Sin embargo, tras la etapa que le llevaría a la Ópera de Frankíurt, el verdadero deseo de Solti era comenzar cuanto antes su etapa dentro de la música sinfónica. Literalmente, se moría por dirigir en sala de conciertos y, por eso, la oferta que le llega después de una exitosa representación de El Caballero de la Rosa en el Covent Garden de Londres se queda en segundo plano al ver que üene una oportunidad para dirigir la Filarmónica de Los Ángeles. Sin embargo, un error de los gestores de la orquesta impidió que el maestro recalara en Estados Unidos: nombraron un asistente sin su aprobación previa. Aquel asistente era el director Zubin Mehta.

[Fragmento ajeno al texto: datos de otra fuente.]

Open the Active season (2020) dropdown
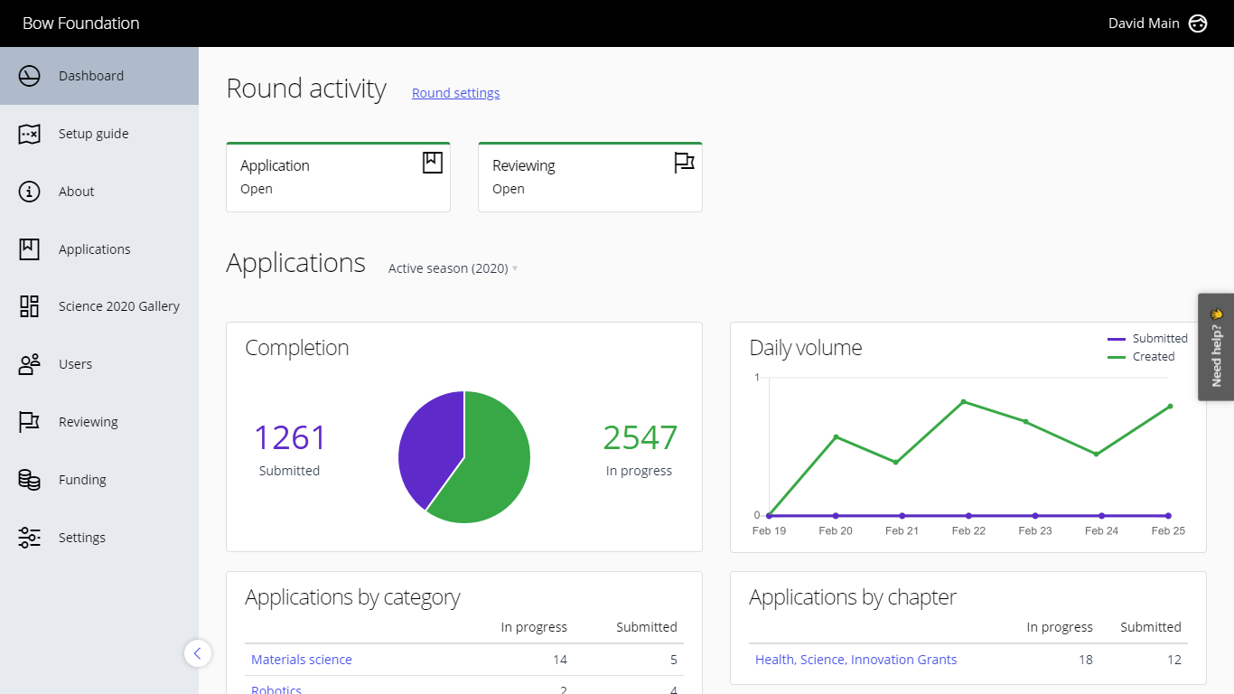This screenshot has width=1234, height=694. [453, 268]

Bruno Walter, uno de los mejores directores de orquesta de la historia, animó a Solti a que aceptara la oferta de Londres. Así, en septiembre de 1961, el director húngaro aceptaba el desafío de devolver al Covent Garden londinense a los primeros lugares de la escena operística mundial. Este empeño no resultaría nada fácil.


LONDRES


Es evidente que el carácter de Solti chocó frontalmente con la forma británica de hacer las cosas. Probablemente, no por él, sino por su tradición germánica en la dirección musical de un teatro de ópera. Los primeros encontronazos no tardaron en llegar. Un día, disgustado por el ensayo del coro, convocó a todos a un ensayo extra un sábado por la tarde. Su enfado fue en aumento cuando le dijeron que el ensayo era imposible, porque en el coro había tres jugadores de rugby galeses que aquella tarde jugaban un decisivo
Inglaterra-Gales de la Copa de las Naciones. La disciplina férrea que imponía a sus músicos no tardó en desencadenar los primeros motes. Empezó a conocerse a Solti con el alias de «el prusiano» o «la calavera gritona», debido en gran medida a su aspecto y a su especial mezcla, a veces ininteligible, de inglés y húngaro.

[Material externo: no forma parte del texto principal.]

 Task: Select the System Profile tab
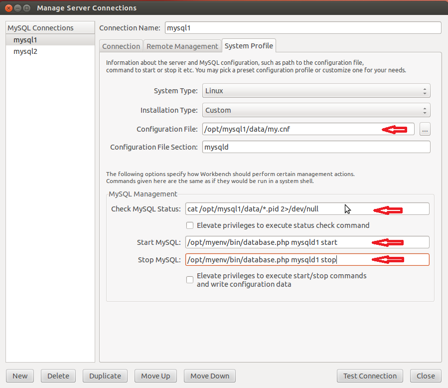point(249,46)
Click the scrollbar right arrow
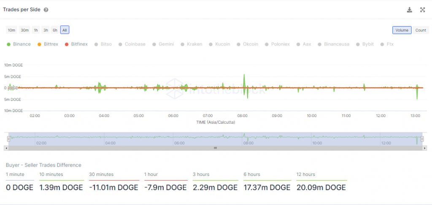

Sin embargo, lo peor vino con la crítica. Don Giovanni, de Mozart, La Walkiria, de Wagner, y La Fuerza del Destino, de Verdi, fueron acogidas como auténticos fracasos. El caso era especialmente sangrante en todo lo que hacía sobre Mozart. La crítica lo encontraba duro y excesivamente implacable. En muchas ocasiones, durante los primeros tres años, estuvo a punto de dimitir, pero las habilidades diplomáticas de Lord Drogheda, presidente del consejo gestor del teatro, lograron retenerle.


El cambio de la situación vino en 1964. Solti acepta el proyecto de Decca de dirigir la Tetralogía de Wagner con la Filarmónica de Viena. Este proyecto le llevaría siete años. A la vez, en 1965 incorpora a su repertorio Moisés y Aarón, de Schoenberg, y más tarde, Arabella y La mujer sin sombra, de Richard Strauss. Estos compositores consagraron definitivamente a Solti en el Covent Garden e impresionaron a la crítica las noches dedicadas a Strauss; especialmente, La mujer sin sombra, que adquirió fama internacional y se convirtió en una de las grandes en su repertorio.

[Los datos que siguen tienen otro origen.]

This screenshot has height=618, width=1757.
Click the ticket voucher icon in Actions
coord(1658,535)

Solti deja el Covent Garden en 1971. Al año siguiente, la reina Isabel II le concede el título de «Sir» por su contribución a la música y, en especial, a la escena operística británica. Una vez desvinculado de Londres, volvería ocasionalmente para dirigir ópera. Cada vez que lo hacía, era recibido como un héroe y recordaba con sorna a los críticos británicos qué bien le trataban desde que no estaba allí. No obstante, el público británico reconoce un antes y un después del Covent Garden tras la etapa Solti.


LA MÚSICA SINFÓNICA


Tras un período en la Ópera de París, Sir Georg Solti puede cumplir su sueño de dedicarse con exclusividad a la música sinfónica en 1969. Aquel año, es nombrado director titular de la Orquesta Sinfónica de Chicago, trabajo que ocuparía hasta 1991. La primera vez que dirigió a esta orquesta fue en 1954 en el festival de Ravinia. Los 22 años que dura esta relación dan a la música uno de los matrimonios musicales más impresionantes de este siglo. ¿Cuál era su secreto? Richard Morrison, crítico del Times de Londres, escribía que «obviamente, el maestro Solti no tenía una depurada técnica de batuta. (…) Lo que el maestro tenía era la inamovible convicción de cómo tenía que sonar aquello. Entre la concepción y la ejecución siempre mediaba sangre, sudor y lágrimas, pero al final siempre conseguía que tocaran como él quería».


La revista Newsweek diría de él que «al frente de Chicago, ha fustigado, engatusado, martilleado, pulido y conjurado un sonido orquestal que une dos propósitos opuestos entre sí. Por un lado, un seductor y meloso rugir del viento y los metales. Por otro, un meticuloso control del tono de la cuerda, hasta el punto de lograr que 60 músicos toquen con la claridad y frescura de una orquesta de cámara».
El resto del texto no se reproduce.